▸ **Activity**
Repeat the records below exactly, leaving out every picture.

▸ **Raw data**
---

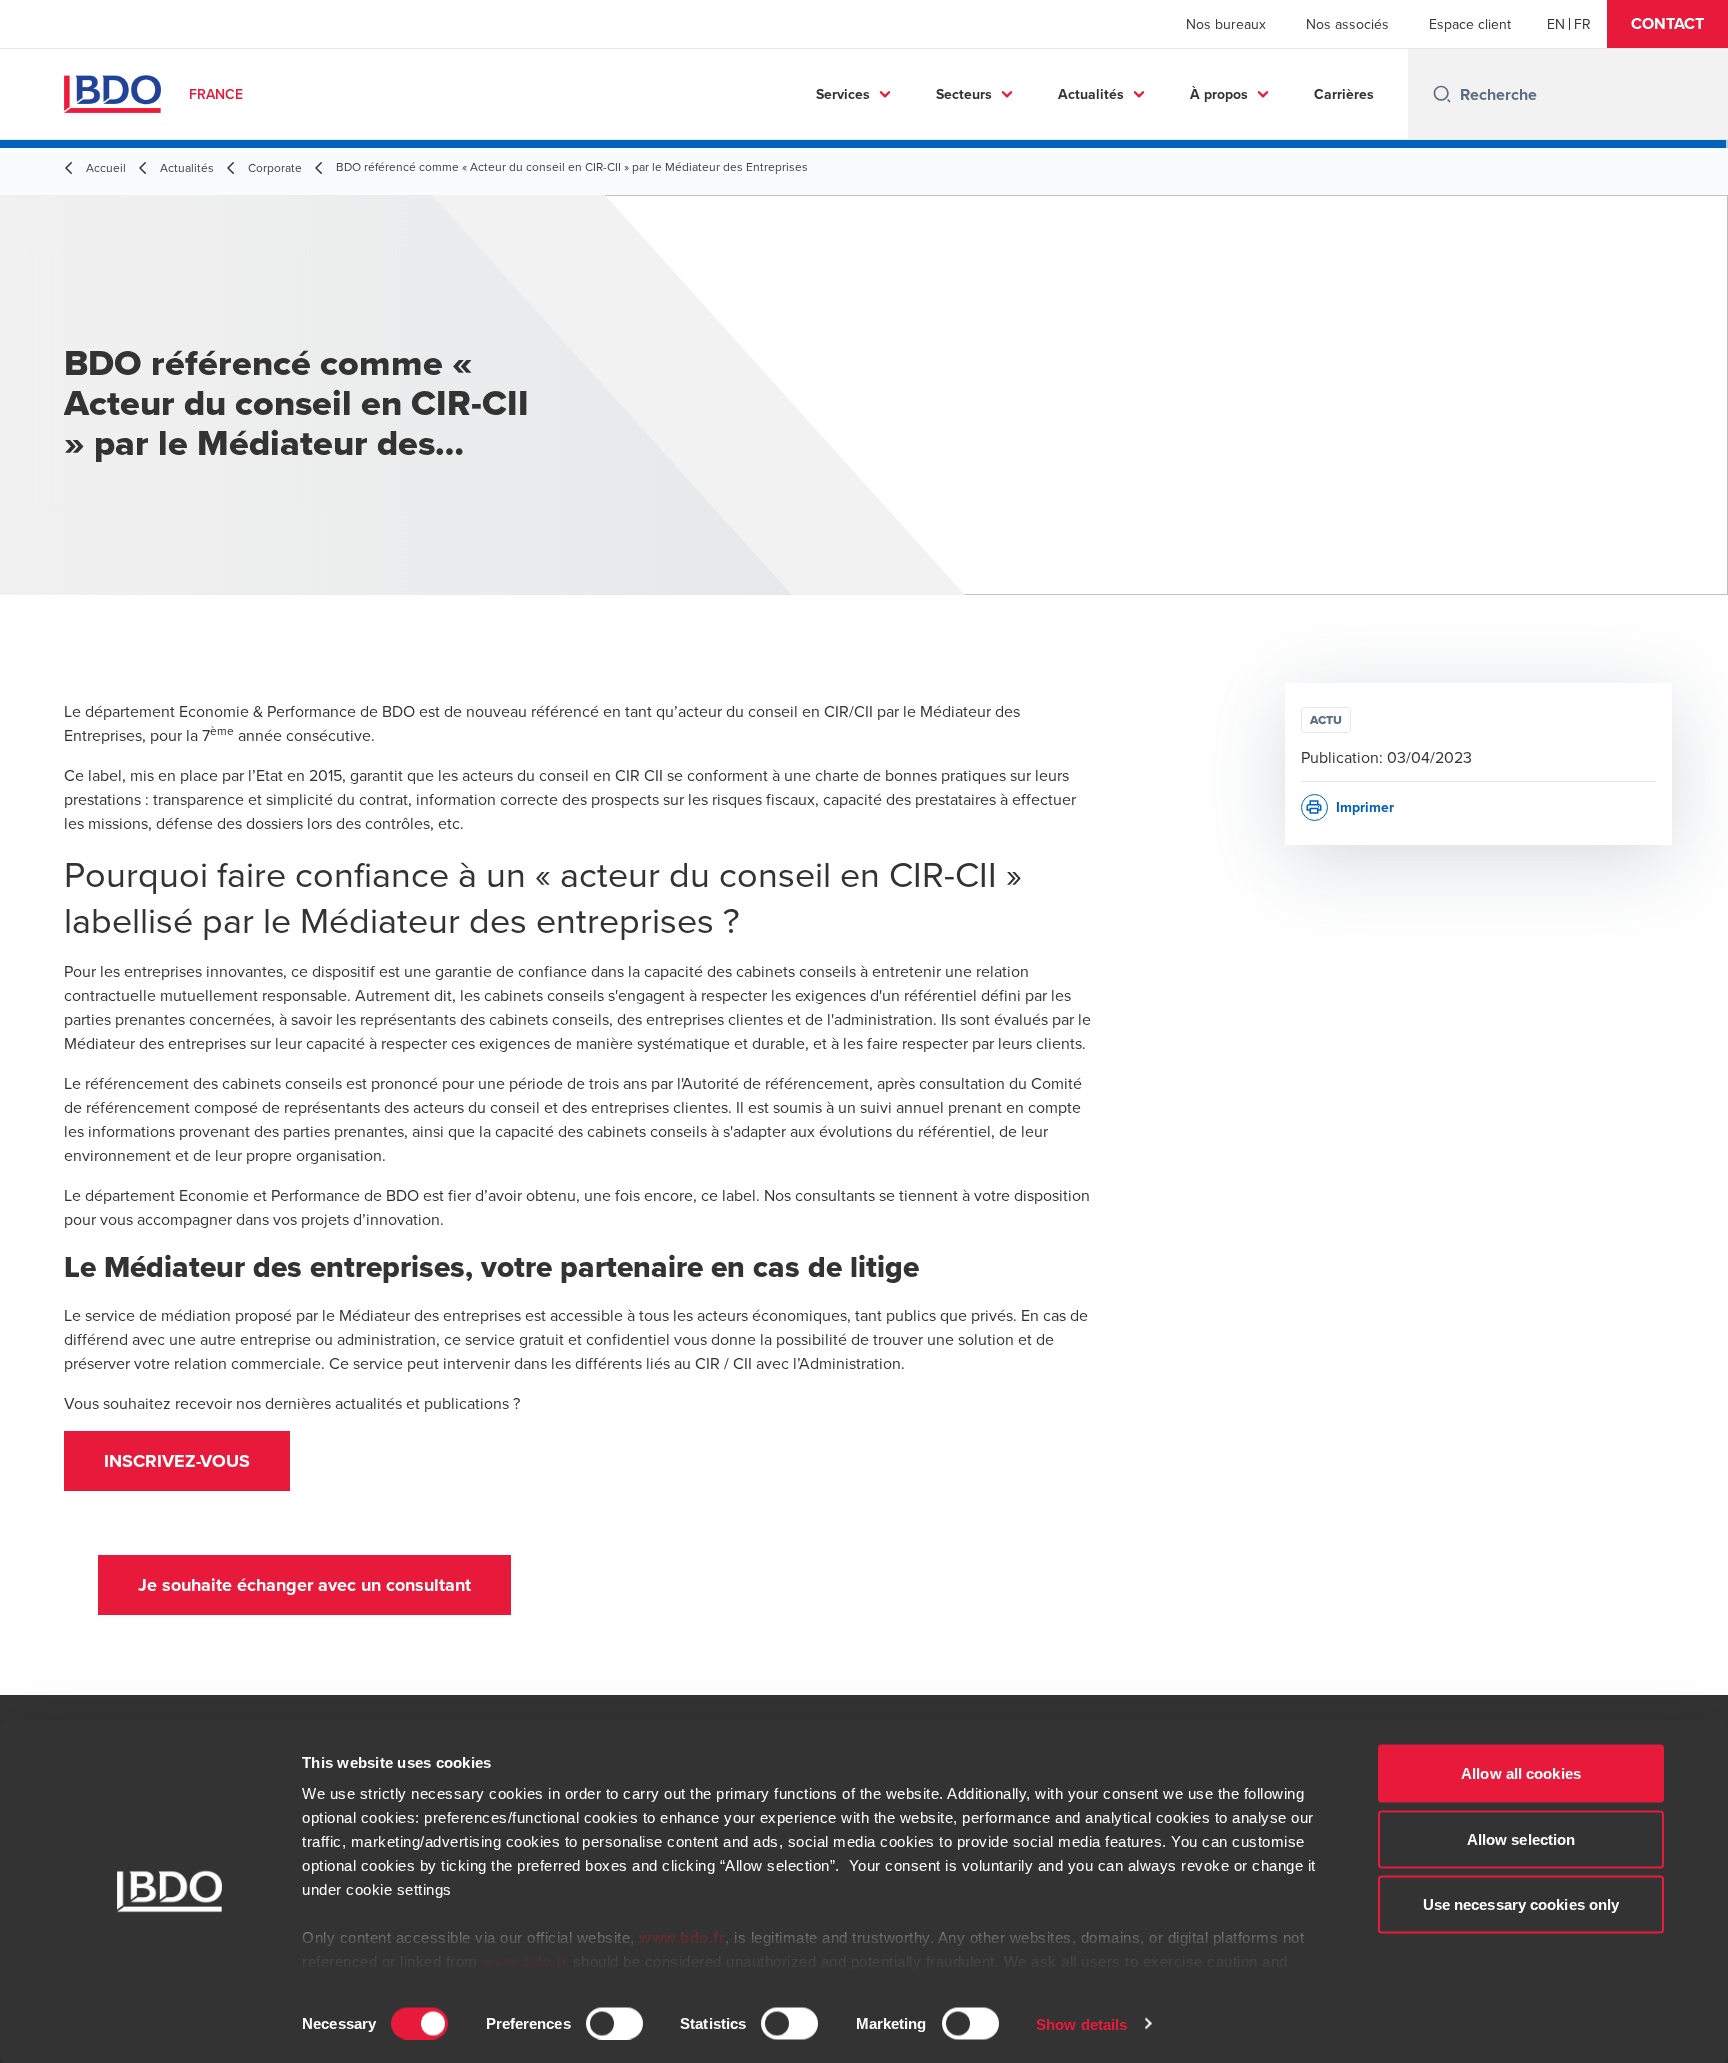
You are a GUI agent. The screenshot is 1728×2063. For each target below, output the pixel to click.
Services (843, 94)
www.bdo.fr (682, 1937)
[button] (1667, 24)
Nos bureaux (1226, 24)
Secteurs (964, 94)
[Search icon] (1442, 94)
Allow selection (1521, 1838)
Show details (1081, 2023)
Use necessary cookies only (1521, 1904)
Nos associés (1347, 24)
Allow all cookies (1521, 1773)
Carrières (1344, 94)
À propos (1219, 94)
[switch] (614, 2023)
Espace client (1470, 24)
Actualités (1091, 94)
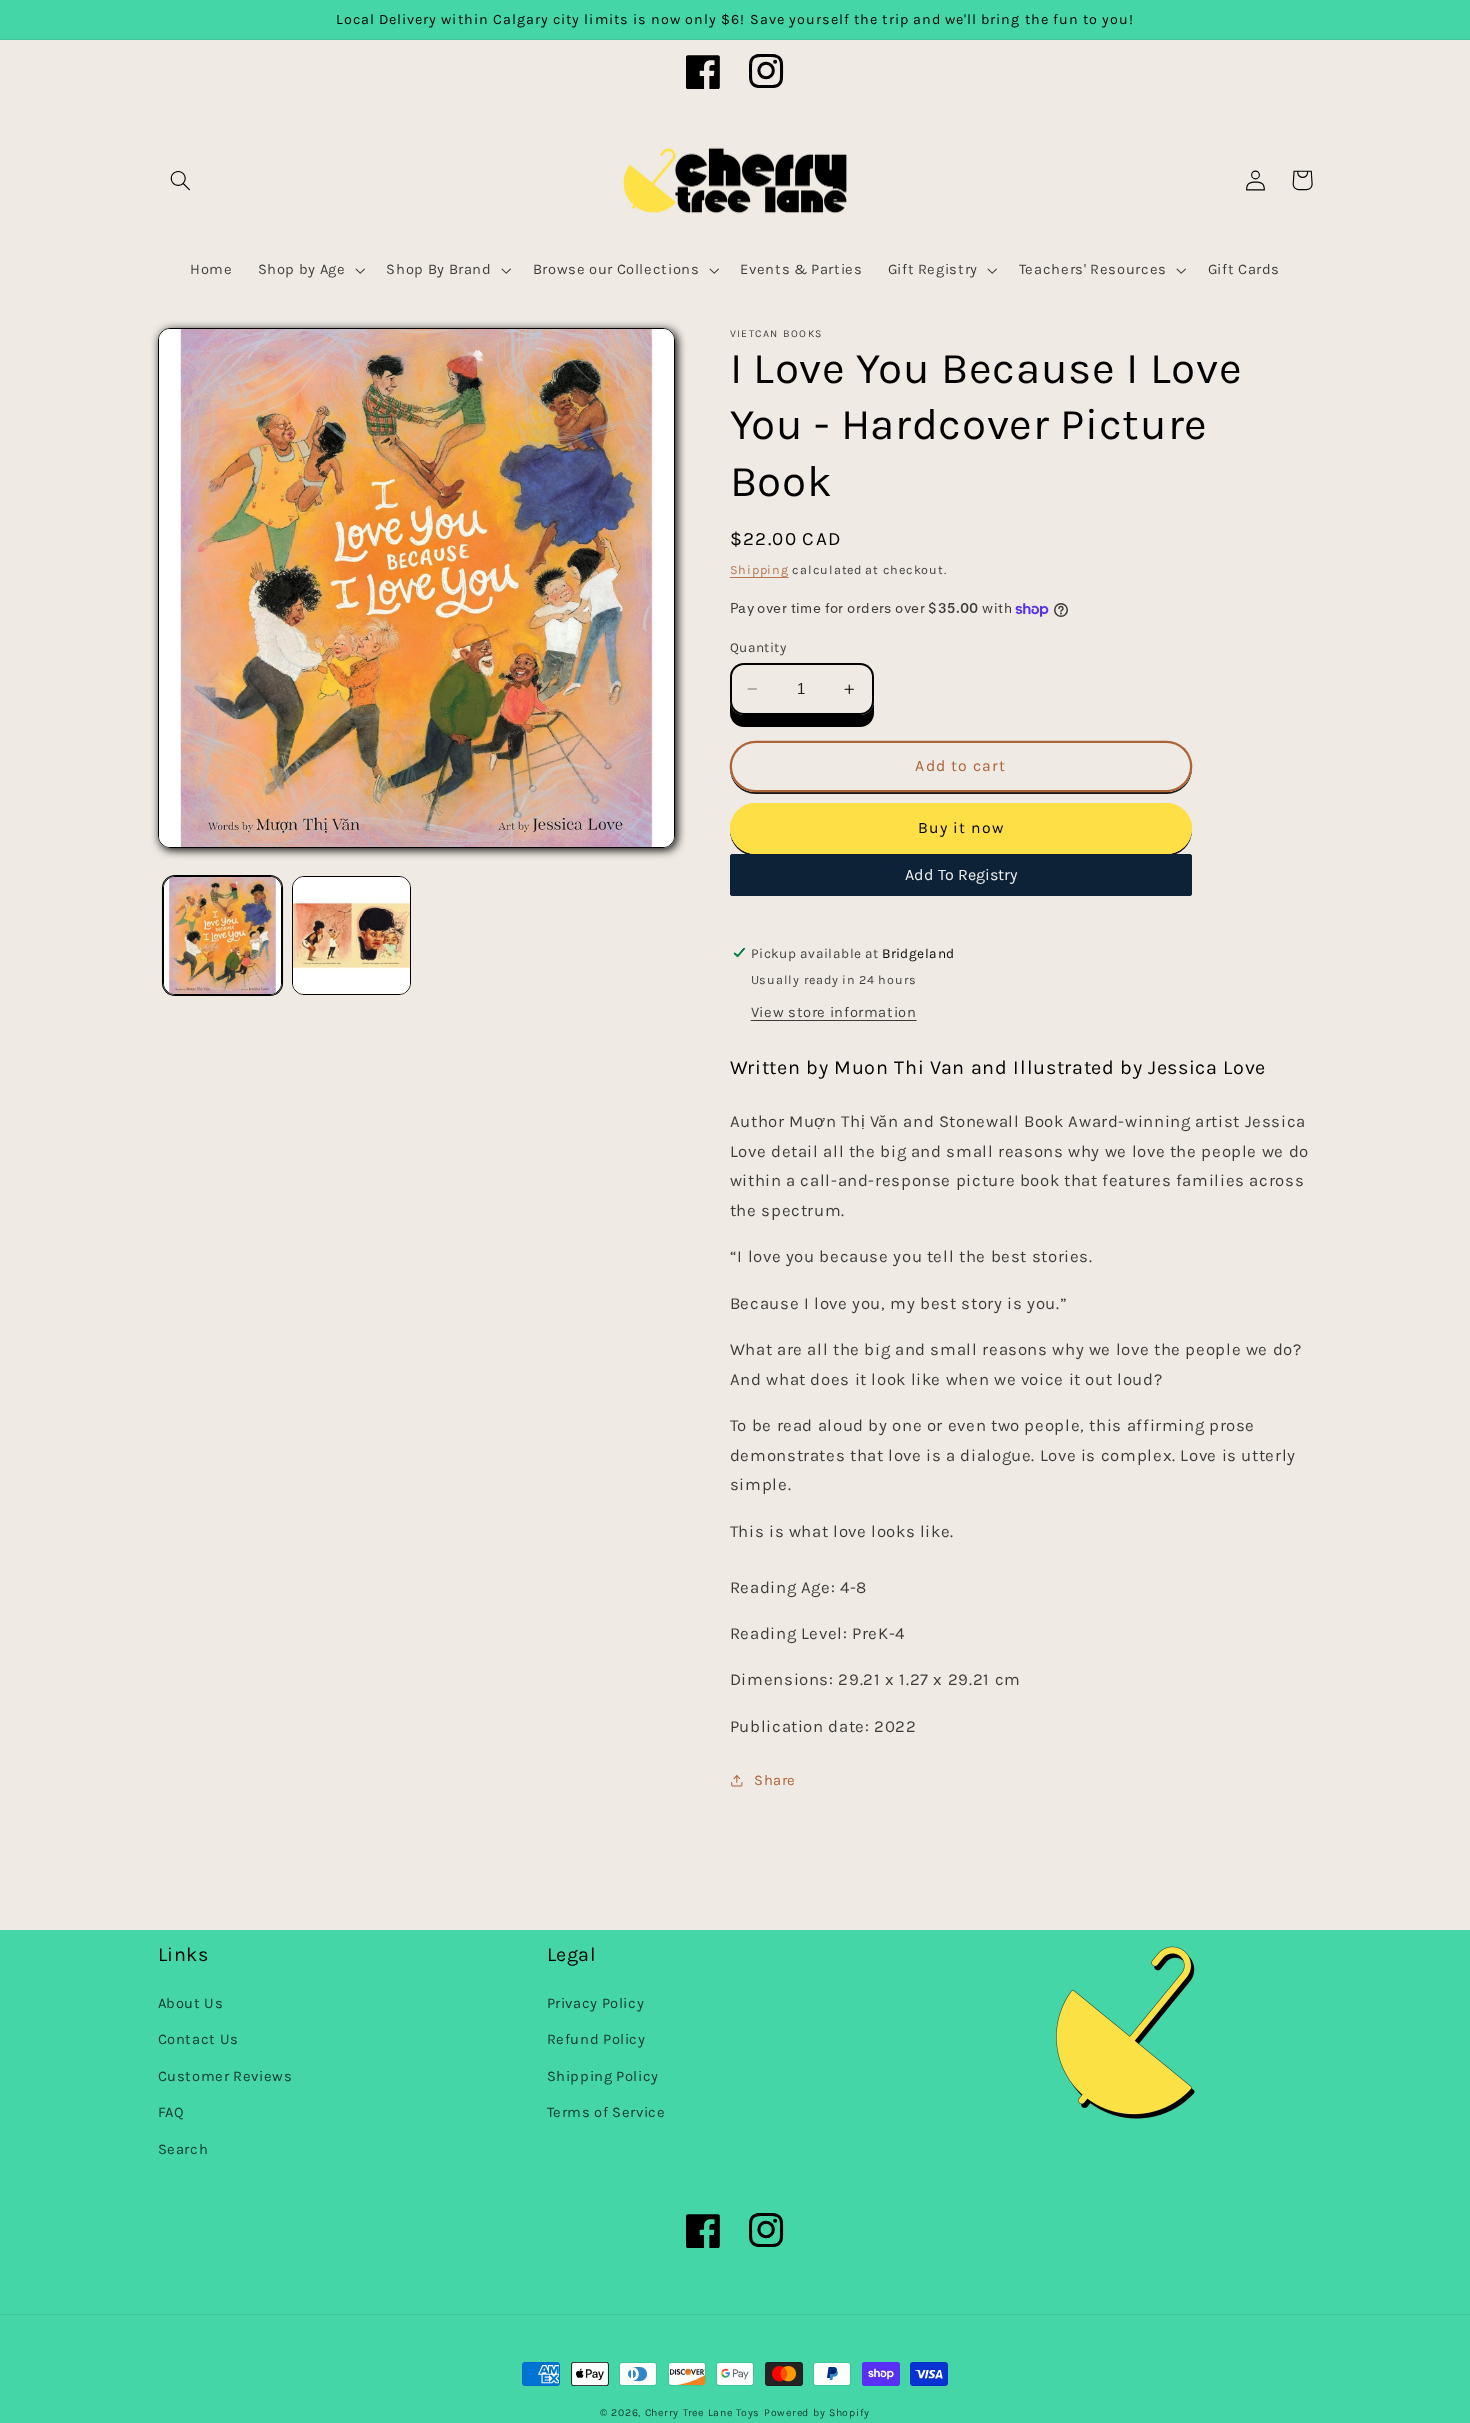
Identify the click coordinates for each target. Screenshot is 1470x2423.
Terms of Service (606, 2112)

---

▸ **Written reply**
You are a GUI agent. The screenshot is 1728×2063. For each target below, output the pixel to click.
Services (843, 94)
www.bdo.fr (682, 1937)
[button] (1667, 24)
Nos bureaux (1226, 24)
Secteurs (964, 94)
[Search icon] (1442, 94)
Allow selection (1521, 1838)
Show details (1081, 2023)
Use necessary cookies only (1521, 1904)
Nos associés (1347, 24)
Allow all cookies (1521, 1773)
Carrières (1344, 94)
À propos (1219, 94)
[switch] (614, 2023)
Espace client (1470, 24)
Actualités (1091, 94)
Identify the click coordinates for each target. Screenshot is 1470x2423.
Terms of Service (606, 2112)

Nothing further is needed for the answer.